## WORK TASK A
In the Tuesday briefing, what share of the vote did the authorities say Putin won?
## WORK TASK B
Extend the Tuesday news briefing on Putin and Gambia past its final sentence.

## SUPPLIED TEXT
Tuesday Briefing


One day after declaring victory in a performative election, President Vladimir Putin signaled that the war against Ukraine would continue to dominate his rule and called for bringing the people of eastern Ukraine “back to their home family.”

The display of nationalistic fervor yesterday, before a crowd of thousands in Moscow’s Red Square, came after a three-day election whose outcome was never in doubt. Putin’s three puppet opponents praised him at the event, in front of a crowd made up partly of government workers, students and others who had been given tickets.

The authorities said Putin had won more than 87 percent of the vote. For the most part, Russians do appear publicly supportive of Putin, though they have been given no real alternative. But many are also concerned about higher taxes and greater repression and are very worried about another military draft, as Putin doubles down on his invasion.

During his speech, Putin raised the prospect of a “security zone” on Ukrainian territory that Russia does not yet control. Analysts believe that such a buffer zone would involve capturing parts of Ukraine’s Kharkiv region, which could require a new draft.

Gambian lawmakers voted to advance a measure revoking a ban on female genital cutting, a move that human rights experts, lawyers and campaigners for women’s and girls’ rights said would undo decades of work aimed at ending the practice.

Cutting, a centuries-old ritual tied up in ideas of sexual purity, obedience and control that many supporters regard as an important religious obligation, takes different forms. Internationally recognized as a gross violation of human rights, it frequently leads to serious health issues, like infections, hemorrhages and severe pain, and it is a leading cause of death in the countries where it is practiced.

## RAW DATA
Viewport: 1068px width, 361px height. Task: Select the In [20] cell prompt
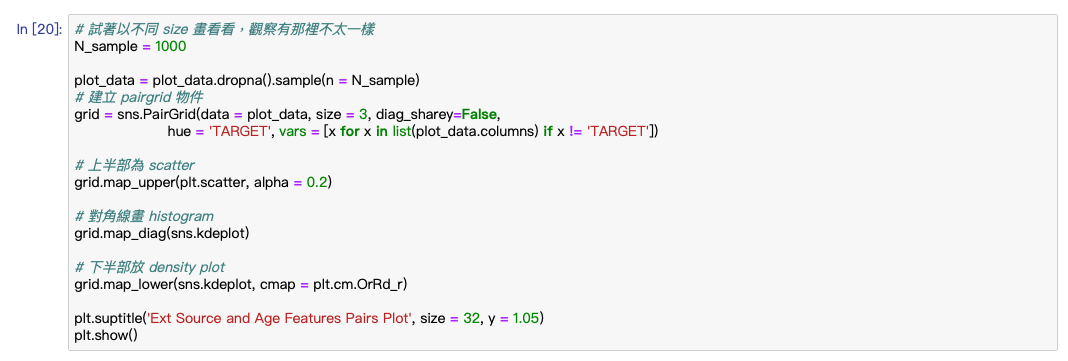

## RESULT A
More than 87 percent.

## RESULT B
If the bill passes the final stages, which analysts said was likely, the small West African nation would be the first in the world to roll back protections against cutting, raising fears that other countries could follow suit.

The food shortage in the Gaza Strip has become so severe that “famine is imminent” and the enclave could see “a major acceleration of deaths and malnutrition,” according to a report from a global authority on food security and nutrition.

The severe shortages of food and other basic goods underscore the desperation in Gaza after five months of Israeli bombardment and a near-total blockade. An Israeli government spokesman said the report had not taken recent humanitarian initiatives into account.

More about the war in Gaza:

People in the Philippines crowd internet cafes to play games that reward players with cryptocurrency tokens.

Playing the games can become a full-time job, or can supplement the incomes of farmers and other workers. But cryptocurrency is still a risky business, and players run the risk of scams or a crash like the one that devastated crypto markets two years ago.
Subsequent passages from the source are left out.